======== SUPPLIED RECORDS ========

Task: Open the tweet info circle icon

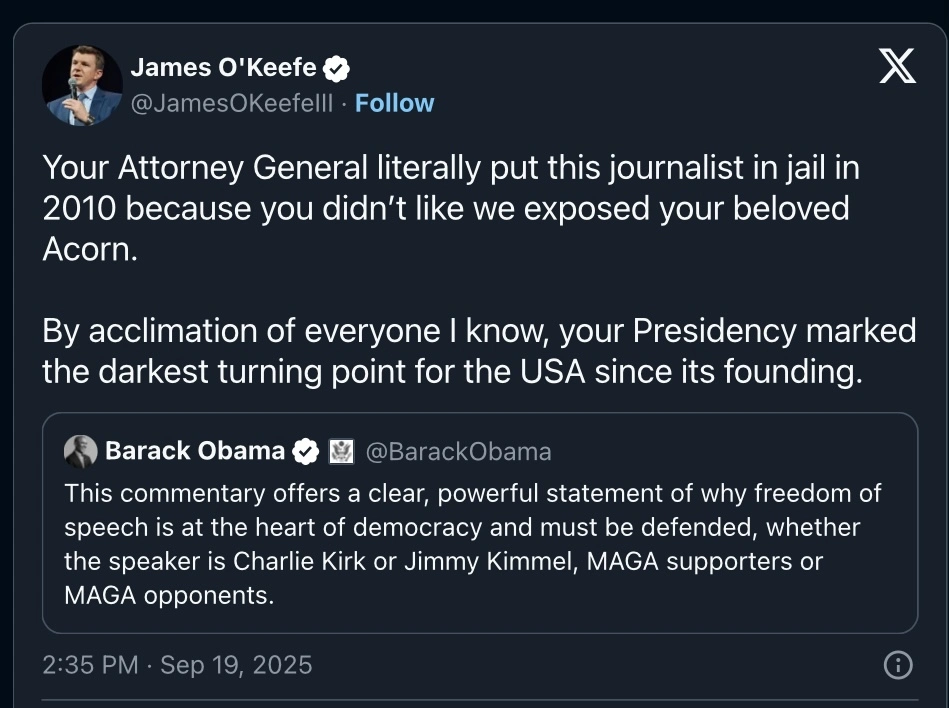Action: (898, 665)
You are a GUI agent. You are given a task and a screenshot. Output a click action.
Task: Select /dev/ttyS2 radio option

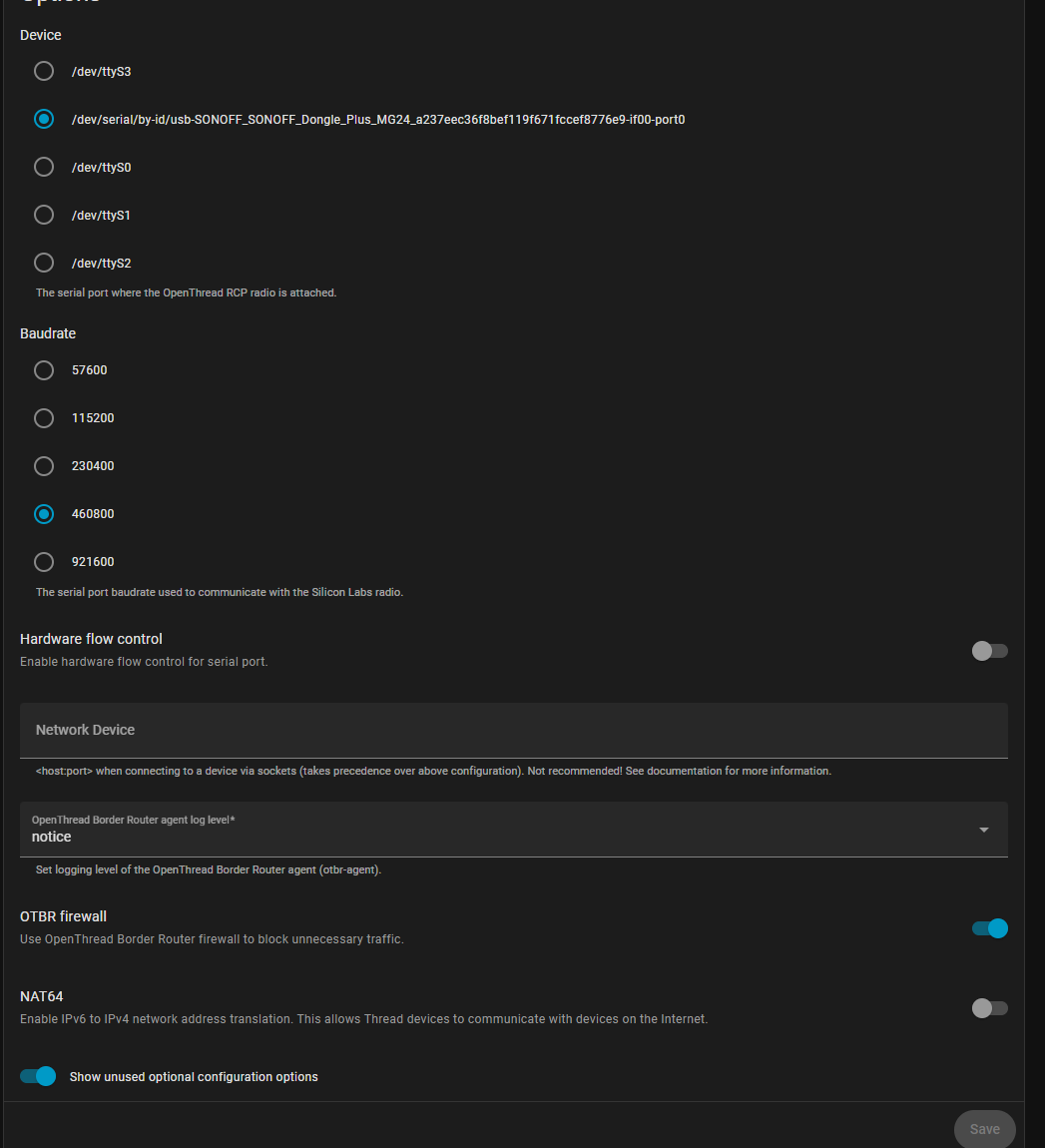pyautogui.click(x=44, y=263)
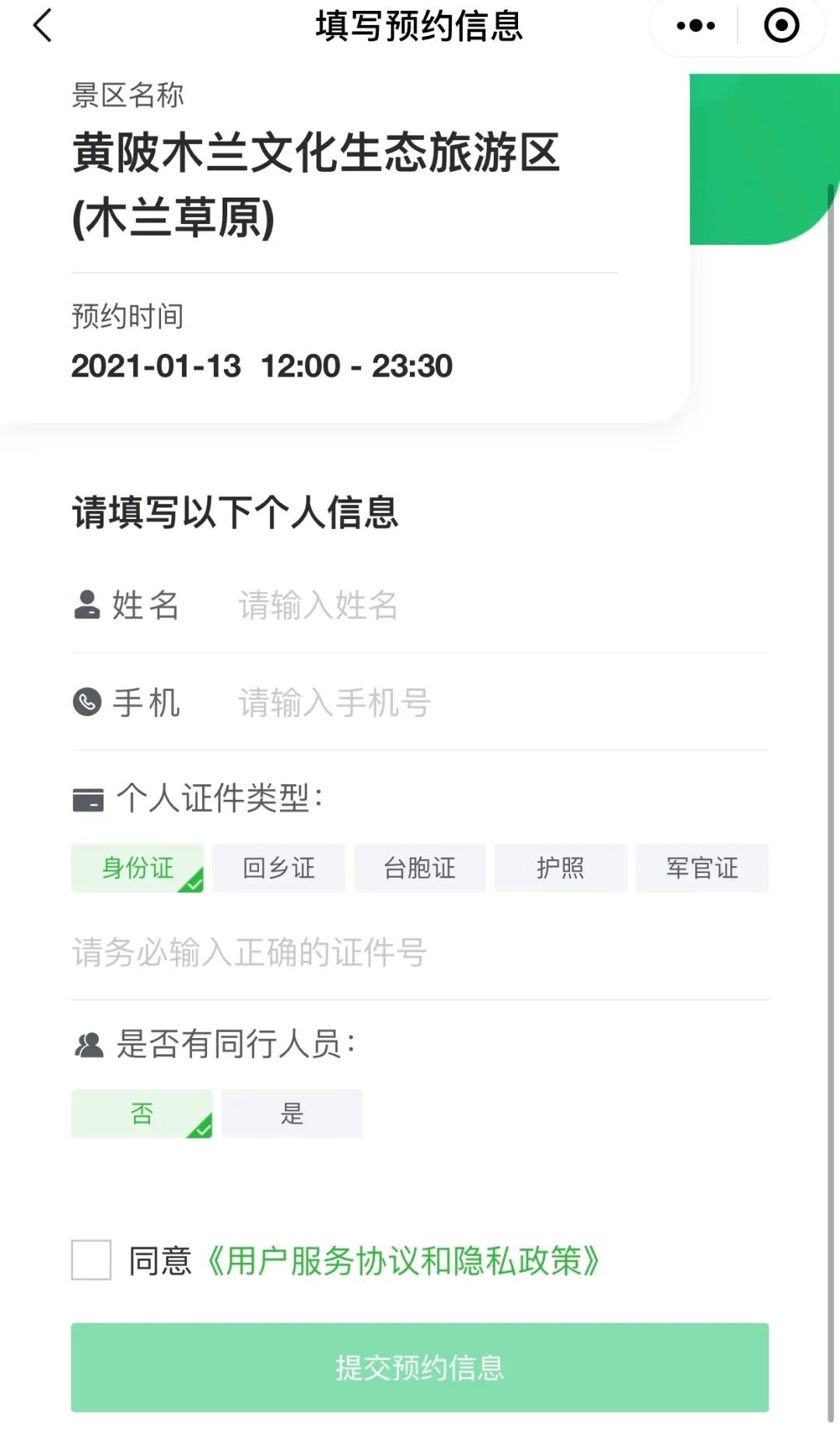Check the 同意 agreement checkbox
Image resolution: width=840 pixels, height=1438 pixels.
pos(92,1260)
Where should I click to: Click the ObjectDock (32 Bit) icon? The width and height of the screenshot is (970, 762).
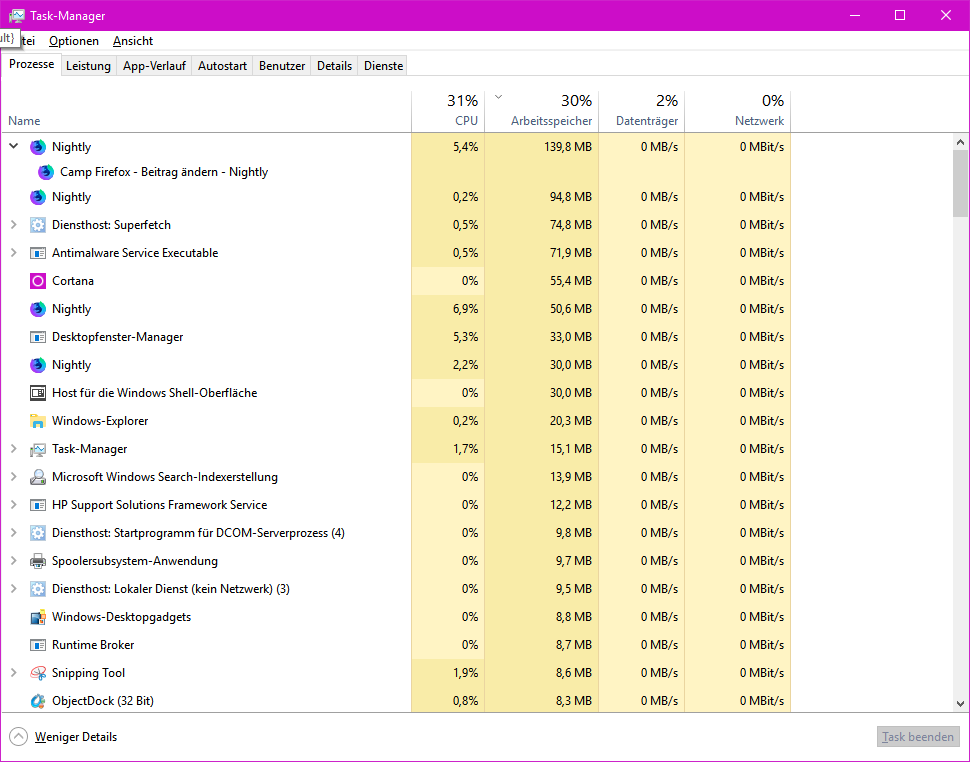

========

§ EXERCISE PROMPT: Please copy the records above word for word, omitting every picture.

§ EXERCISE RESPONSE:
Task: Open the tweet info circle icon

Action: (898, 665)
You are a GUI agent. You are given a task and a screenshot. Output a click action.
Task: Select /dev/ttyS2 radio option

pyautogui.click(x=44, y=263)
Check the 同意 agreement checkbox
Image resolution: width=840 pixels, height=1438 pixels.
pos(92,1260)
Where should I click to: Click the ObjectDock (32 Bit) icon? The width and height of the screenshot is (970, 762).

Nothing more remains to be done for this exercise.